Cak Ta’in: Polemik DPRD Kepri Memang Perlu Dihentikan Lewat Jalur Hukum, Bukan Kompromi
BATAM (Kepriraya.com)- Ketua LSM Kelompok Diskusi Anti 86 (Kodat86) Cak Ta’in Komari SS menanggapi pernyataan Ketua DPRD Provinsi Kepri Jumaga Nadeak yang meminta polemik di lembaga yang dipimpinnya itu diakhiri oleh semua pihak.
“Polemik itu memang harus diakhiri dengan proses hukum, bukan dengan kompromi,” katanya.
Menurut Cak Ta’in, polemik itu muncul karena memang sudah waktunya muncul.
Kalau selama ini aman-aman saja atau ‘adem ayem ‘ bukan berarti gak ada masalah di lembaga tersebut.
“Ketika suatu lembaga tidak menjadi sorotan publik ada kemungkinan memang karena tidak ada masalah atau selama ini terlalu pintar menutupinya. Tapi yang namanya bau tak sedap, disimpan kayak manapun, lama-lama akan menyebar kemana-mana juga kan.” ujar Cak Ta’in.

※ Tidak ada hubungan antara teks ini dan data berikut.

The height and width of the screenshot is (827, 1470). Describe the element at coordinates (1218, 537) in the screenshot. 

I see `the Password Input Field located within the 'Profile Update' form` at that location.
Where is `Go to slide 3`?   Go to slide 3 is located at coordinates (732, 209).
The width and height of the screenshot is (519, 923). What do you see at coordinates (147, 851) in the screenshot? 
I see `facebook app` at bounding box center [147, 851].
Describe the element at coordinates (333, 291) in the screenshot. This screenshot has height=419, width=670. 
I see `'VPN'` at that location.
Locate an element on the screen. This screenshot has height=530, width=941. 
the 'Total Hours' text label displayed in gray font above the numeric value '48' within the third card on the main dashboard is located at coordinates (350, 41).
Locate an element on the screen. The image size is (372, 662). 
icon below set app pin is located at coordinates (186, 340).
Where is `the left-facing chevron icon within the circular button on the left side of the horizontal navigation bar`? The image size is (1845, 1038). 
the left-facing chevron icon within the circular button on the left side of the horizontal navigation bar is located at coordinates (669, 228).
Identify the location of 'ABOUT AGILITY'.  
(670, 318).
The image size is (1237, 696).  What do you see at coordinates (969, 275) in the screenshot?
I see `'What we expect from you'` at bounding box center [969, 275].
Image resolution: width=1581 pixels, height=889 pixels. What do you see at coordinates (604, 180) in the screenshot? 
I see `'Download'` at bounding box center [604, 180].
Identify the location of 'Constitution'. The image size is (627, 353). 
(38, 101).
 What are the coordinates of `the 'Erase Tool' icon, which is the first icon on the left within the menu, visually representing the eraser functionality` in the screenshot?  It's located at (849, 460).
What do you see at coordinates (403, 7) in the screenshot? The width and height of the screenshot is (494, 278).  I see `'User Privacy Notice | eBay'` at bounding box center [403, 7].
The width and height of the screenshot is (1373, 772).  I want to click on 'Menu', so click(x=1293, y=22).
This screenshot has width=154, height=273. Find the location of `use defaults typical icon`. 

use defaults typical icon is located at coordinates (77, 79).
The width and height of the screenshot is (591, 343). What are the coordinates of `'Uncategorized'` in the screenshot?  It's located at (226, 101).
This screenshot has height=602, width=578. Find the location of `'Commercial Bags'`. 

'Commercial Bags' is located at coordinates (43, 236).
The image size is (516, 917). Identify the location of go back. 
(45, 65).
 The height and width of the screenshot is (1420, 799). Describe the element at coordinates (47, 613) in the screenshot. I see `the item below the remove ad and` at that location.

Mantan Dosen Unrika Batam itu menjelaskan, sebenarnya isu dan informasi tak sedap itu sudah lama terendus oleh media ataupun aktivis, namun umumnya mereka kesulitan mendapatkan data atau bukti kongkritnya.
“Selama ini Laporan Hasil Pemeriksaan BPK terhadap suatu lembaga cenderung tertutup dan disembunyikan dari publik, karena BPK sendiri hanya berkewajiban menyampaikan LHP kepada pimpinan lembaga yang menjadi objek pemeriksaan. Tidak ada kewajiban menyampaikannya ke publik. Kalau sekarang tiba-tiba bisa menyebar kayak virus itu entah kecolongan atau ada yang sengaja..?” jelasnya.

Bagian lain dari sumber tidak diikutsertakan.